What do you mean by the term 'Reflexivity' in a language?
By the term 'Reflexivity' in language we mean the capacity and the tendency of verbal interaction to assume, structure, represent, and characterize its own functioning. Reflexivity is the defining features of natural languages. It is also the discursive practices implemented through them. It has been of increasing concern in linguistic anthropology and the fields that related over the last quarter of century. When we make language form and use the subject matter of our speech, reflexivity can be explicit. It is most crystal clear when we honestly speak about the language code, inferring, e.g. the meaning of a lexical form. Similar interpretation can be given by larger idiomatic constructions. Examples of grammatically oriented comments may include classifying verbs as to formal type, presenting grammatical rules, or assessing grammatical correctness. Similar statements can also be practiced about phonological rules or larger discursive patterns. All these cases focus on comparatively stable aspects of language code structure especially when they contribute to acts of reference.
However, regular patterns of language usage can also be commented. Hence we come across the characterizations of typical or suitable use. In cases of this type, the focus is on practical rules of use, that is who uses definite forms, in what perspectives and to what effect. The concern is not referential exactness but broader discursive correctness.
Whether these explicitly reflexive utterance concern structure or use, it focuses on general patterns rather than particular utterances.
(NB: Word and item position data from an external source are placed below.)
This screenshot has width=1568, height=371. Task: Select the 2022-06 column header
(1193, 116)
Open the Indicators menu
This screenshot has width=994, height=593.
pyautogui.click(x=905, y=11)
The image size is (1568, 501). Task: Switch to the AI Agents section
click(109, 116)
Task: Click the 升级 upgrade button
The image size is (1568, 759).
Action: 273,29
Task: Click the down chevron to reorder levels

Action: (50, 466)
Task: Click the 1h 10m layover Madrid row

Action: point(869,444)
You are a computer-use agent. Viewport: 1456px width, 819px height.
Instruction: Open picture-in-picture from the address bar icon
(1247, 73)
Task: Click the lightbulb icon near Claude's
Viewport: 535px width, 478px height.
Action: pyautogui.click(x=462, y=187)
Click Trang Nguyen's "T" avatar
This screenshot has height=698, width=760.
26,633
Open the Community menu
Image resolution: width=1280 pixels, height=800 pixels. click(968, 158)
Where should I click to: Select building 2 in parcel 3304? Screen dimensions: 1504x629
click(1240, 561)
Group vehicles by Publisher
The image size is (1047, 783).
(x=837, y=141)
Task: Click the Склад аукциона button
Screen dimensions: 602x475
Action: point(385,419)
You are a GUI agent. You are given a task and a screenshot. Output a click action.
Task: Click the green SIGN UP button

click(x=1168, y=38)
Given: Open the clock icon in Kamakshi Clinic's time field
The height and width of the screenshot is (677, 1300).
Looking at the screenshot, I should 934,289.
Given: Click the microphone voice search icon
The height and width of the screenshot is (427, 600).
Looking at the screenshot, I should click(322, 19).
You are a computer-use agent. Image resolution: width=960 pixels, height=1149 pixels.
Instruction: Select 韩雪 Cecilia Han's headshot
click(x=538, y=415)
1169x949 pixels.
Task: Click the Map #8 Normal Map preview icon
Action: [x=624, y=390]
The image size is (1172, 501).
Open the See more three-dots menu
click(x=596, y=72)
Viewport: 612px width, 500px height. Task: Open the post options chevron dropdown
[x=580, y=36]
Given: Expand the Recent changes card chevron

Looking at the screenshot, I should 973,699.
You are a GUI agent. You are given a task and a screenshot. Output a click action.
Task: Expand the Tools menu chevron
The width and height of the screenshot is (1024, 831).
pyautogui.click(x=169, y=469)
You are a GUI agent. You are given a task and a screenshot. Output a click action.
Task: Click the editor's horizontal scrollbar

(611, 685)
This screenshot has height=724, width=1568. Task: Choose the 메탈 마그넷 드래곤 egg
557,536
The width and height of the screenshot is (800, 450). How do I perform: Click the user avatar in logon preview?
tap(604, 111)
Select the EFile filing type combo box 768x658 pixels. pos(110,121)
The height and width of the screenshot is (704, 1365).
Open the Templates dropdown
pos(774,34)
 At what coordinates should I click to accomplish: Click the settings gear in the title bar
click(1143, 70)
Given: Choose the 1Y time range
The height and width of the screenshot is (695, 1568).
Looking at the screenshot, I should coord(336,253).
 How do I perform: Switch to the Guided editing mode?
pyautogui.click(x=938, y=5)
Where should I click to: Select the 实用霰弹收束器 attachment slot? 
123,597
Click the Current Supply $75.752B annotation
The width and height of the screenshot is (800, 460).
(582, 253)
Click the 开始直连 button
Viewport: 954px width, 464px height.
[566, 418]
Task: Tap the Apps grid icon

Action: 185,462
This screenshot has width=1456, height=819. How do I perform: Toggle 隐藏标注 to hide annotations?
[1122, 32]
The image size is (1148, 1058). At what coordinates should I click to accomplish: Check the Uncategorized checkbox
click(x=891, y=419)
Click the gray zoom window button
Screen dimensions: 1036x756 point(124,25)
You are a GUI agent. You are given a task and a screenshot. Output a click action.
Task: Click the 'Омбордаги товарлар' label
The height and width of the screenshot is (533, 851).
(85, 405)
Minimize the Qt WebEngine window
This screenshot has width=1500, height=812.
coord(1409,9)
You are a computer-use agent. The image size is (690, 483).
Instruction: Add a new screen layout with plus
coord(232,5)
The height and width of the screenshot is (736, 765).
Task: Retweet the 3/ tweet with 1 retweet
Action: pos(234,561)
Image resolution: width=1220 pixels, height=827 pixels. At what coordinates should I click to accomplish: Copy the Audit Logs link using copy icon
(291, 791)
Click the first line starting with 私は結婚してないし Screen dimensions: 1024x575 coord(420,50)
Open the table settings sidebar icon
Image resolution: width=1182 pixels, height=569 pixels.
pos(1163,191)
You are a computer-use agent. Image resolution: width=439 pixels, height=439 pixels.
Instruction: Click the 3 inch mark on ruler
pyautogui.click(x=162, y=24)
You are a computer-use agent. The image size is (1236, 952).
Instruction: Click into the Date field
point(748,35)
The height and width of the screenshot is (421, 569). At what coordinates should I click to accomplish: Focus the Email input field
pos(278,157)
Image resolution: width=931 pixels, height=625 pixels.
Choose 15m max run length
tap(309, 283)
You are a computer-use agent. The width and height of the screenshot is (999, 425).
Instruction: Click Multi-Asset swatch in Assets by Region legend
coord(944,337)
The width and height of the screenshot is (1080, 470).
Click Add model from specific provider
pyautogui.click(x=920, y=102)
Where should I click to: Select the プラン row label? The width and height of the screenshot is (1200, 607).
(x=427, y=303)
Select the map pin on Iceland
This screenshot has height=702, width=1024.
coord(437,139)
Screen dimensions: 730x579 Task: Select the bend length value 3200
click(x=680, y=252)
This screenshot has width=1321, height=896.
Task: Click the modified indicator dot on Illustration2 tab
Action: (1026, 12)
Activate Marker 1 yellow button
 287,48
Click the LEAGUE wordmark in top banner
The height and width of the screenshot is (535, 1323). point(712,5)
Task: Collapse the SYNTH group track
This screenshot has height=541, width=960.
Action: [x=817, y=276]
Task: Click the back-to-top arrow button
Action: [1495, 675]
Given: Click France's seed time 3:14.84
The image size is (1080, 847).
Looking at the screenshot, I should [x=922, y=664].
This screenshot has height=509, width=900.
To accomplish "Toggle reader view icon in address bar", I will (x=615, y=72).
It can also be possible to use speech to report particular utterances. Such utterances may have really occurred, or they may not have, being only supposed or imagined.
By the term 'Reflexivity' in language we mean the capacity and the tendency of verbal interaction to assume, structure, represent, and characterize its own functioning. Reflexivity is the defining features of natural languages. It is also the discursive practices implemented through them. It has been of increasing concern in linguistic anthropology and the fields that related over the last quarter of century. When we make language form and use the subject matter of our speech, reflexivity can be explicit. It is most crystal clear when we honestly speak about the language code, inferring, e.g. the meaning of a lexical form. Similar interpretation can be given by larger idiomatic constructions. Examples of grammatically oriented comments may include classifying verbs as to formal type, presenting grammatical rules, or assessing grammatical correctness. Similar statements can also be practiced about phonological rules or larger discursive patterns. All these cases focus on comparatively stable aspects of language code structure especially when they contribute to acts of reference.
However, regular patterns of language usage can also be commented. Hence we come across the characterizations of typical or suitable use. In cases of this type, the focus is on practical rules of use, that is who uses definite forms, in what perspectives and to what effect. The concern is not referential exactness but broader discursive correctness.
Whether these explicitly reflexive utterance concern structure or use, it focuses on general patterns rather than particular utterances. It can also be possible to use speech to report particular utterances. Such utterances may have really occurred, or they may not have, being only supposed or imagined.